* **Excerpt provided**:
Choosing Your Programming Language – The Inside Scoop

Many programmers prefer typeless, interpreted languages like PHP and Ruby for several reasons. They are more concise and easier to read and write for a novice. They tend to be interpreted languages, not compiled, which are simpler to use and typically offer faster round-trip time between making a change and seeing the result. They support a “google, cut and paste” type workflow more easily which, frankly is how many programmers operate these days.

And yet still strongly typed languages are more wide used, particularly as the complexity of the project and the number of the developers grows. I have discussed this issue with a number of colleagues and wanted to write down my thoughts. It’s important to choose the right language for the right job and today unfortunately, there’s no one size fits all answer so knowing the details may help.  My opinions were formed by poking around into the guts of the JVM, Python, PHP, Ruby, and Flash interpreters, and from coding in Java, C, and C++ extensively.

Typeless versus Typed

One reason I believe typed languages are used is the robustness of the code itself. Typeless languages offer a single-point of failure with each code construct. If you misspell a variable name, you do not find out until runtime and only by debugging the problem or through code inspection. With a typed language, each misspelling is caught at compile time because every name must occur in the program at least twice, once for the type definition, once for the usage. This fact alone will often make up for the extra key strokes you need to use in a typed language.

* **Written request A**:
In the records below, reproduce the lines verbatim, starting at the line that contains "Task: Collapse all outline nodes icon" and ending after the line that contains "Click the compass".

* **Material provided**:
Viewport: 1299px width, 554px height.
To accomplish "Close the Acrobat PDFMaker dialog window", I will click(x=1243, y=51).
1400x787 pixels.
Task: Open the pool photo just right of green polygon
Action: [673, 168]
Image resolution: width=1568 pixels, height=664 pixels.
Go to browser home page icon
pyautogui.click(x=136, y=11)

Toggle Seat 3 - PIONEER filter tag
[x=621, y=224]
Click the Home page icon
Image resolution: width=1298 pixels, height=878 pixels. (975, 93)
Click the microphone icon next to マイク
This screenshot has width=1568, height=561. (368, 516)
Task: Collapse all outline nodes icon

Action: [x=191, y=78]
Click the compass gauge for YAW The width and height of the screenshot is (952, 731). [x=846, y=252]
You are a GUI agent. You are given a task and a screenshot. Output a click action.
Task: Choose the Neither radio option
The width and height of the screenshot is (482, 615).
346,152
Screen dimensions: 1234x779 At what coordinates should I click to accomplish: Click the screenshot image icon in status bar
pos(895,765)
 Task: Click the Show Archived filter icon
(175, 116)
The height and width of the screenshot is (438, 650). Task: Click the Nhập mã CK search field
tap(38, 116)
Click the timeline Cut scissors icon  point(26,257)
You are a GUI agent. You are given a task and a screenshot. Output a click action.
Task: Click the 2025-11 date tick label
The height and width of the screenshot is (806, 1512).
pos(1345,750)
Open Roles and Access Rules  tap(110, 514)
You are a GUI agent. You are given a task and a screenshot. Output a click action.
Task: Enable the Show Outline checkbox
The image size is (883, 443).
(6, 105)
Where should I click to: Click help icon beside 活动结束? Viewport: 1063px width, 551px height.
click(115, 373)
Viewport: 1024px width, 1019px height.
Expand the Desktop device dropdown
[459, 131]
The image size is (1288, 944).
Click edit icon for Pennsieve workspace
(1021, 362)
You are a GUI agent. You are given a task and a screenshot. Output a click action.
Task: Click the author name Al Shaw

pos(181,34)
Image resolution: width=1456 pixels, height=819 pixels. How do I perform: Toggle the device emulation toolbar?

* **Written request B**:
Summarize the piece on choosing a programming language in two sentences.

* **Expected output A**:
Task: Collapse all outline nodes icon

Action: [x=191, y=78]
Click the compass gauge for YAW The width and height of the screenshot is (952, 731). [x=846, y=252]

* **Expected output B**:
Many programmers favor typeless, interpreted languages like PHP and Ruby because they are concise, easier for novices to read and write, offer faster round-trip time between a change and its result, and suit a "google, cut and paste" workflow. Yet strongly typed languages are more widely used as project complexity and team size grow, partly because they catch errors such as misspelled variable names at compile time instead of at runtime.